# Try it
Return each line of the listing below, unchanged, and omit the images.

___ Data to examine ___

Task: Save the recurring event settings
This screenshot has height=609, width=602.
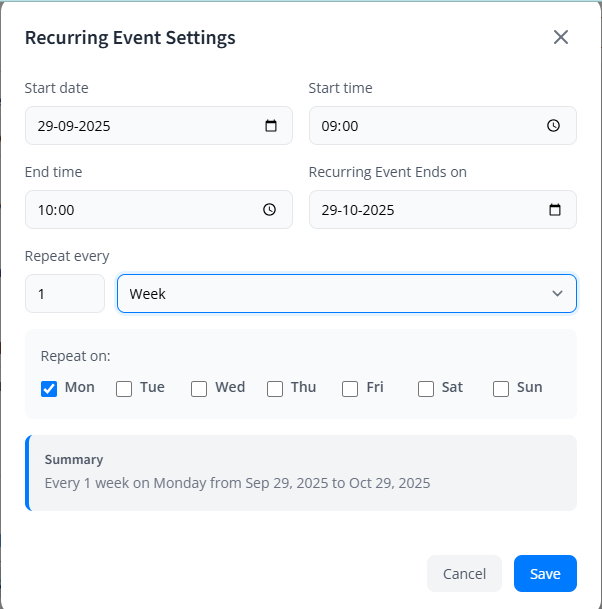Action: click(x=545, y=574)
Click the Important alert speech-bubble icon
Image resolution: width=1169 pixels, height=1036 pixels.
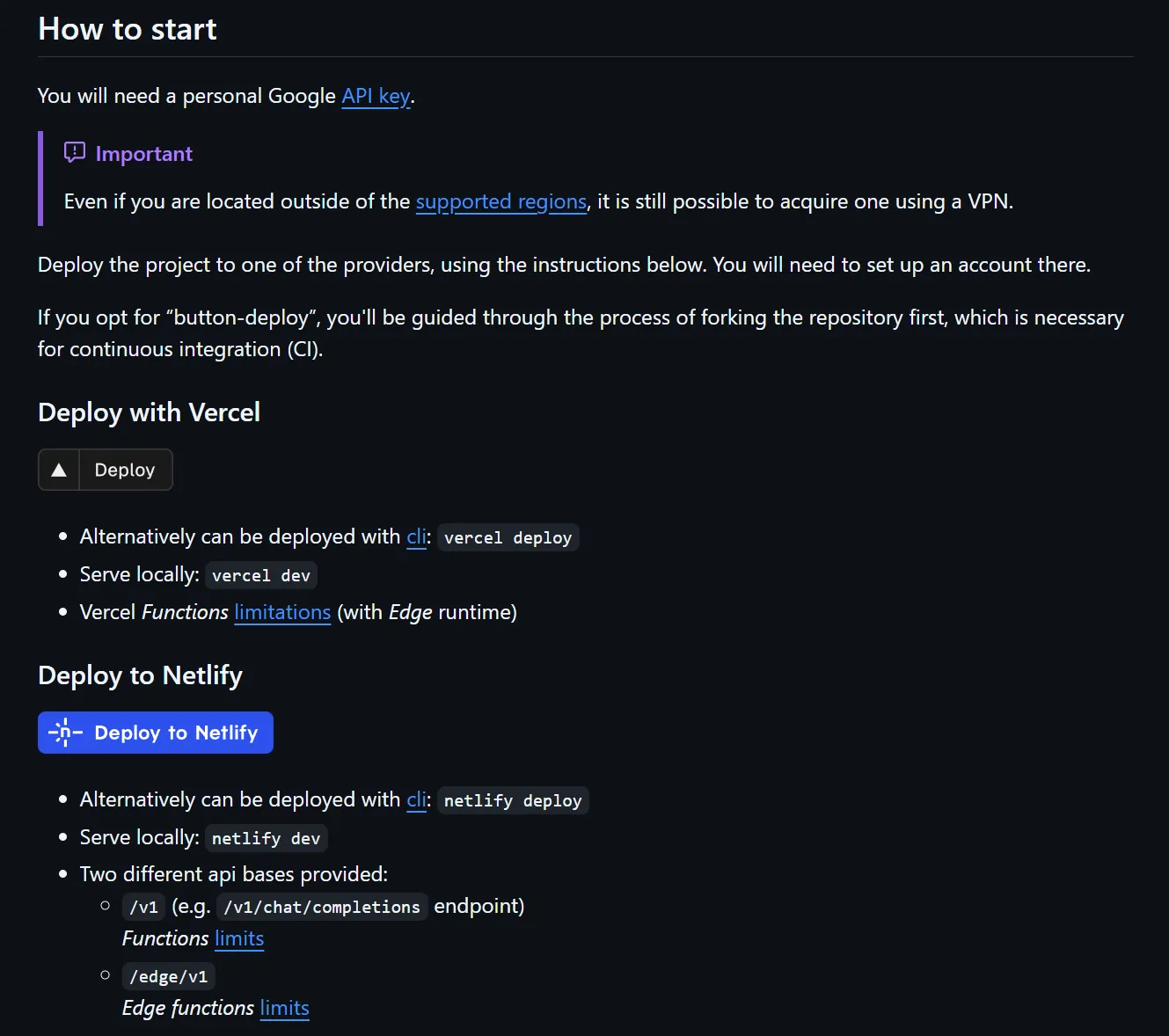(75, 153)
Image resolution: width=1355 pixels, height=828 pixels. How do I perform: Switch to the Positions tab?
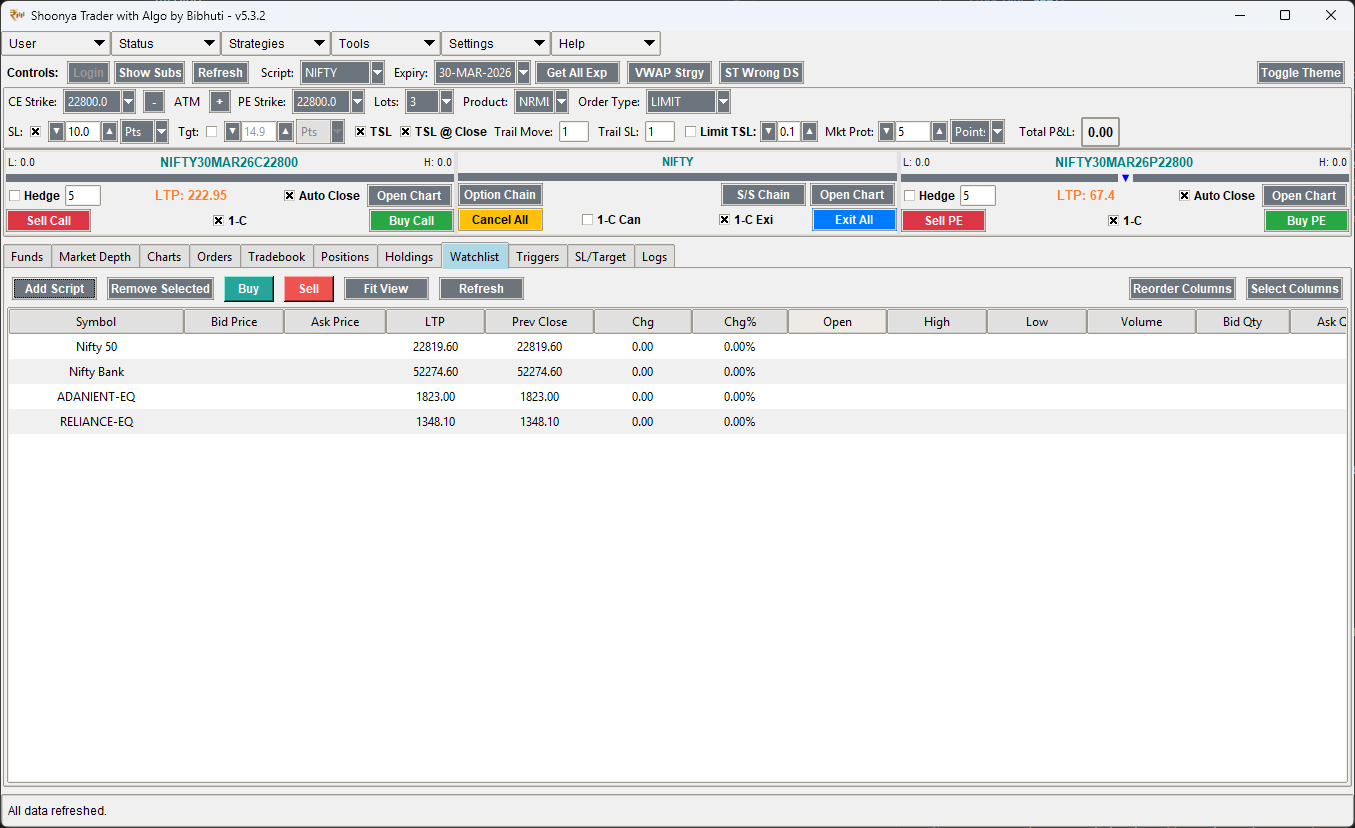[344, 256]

___

# Answer box
Task: Save the recurring event settings
This screenshot has height=609, width=602.
Action: click(x=545, y=574)
Click the Important alert speech-bubble icon
Image resolution: width=1169 pixels, height=1036 pixels.
(75, 153)
Image resolution: width=1355 pixels, height=828 pixels. How do I perform: Switch to the Positions tab?
[344, 256]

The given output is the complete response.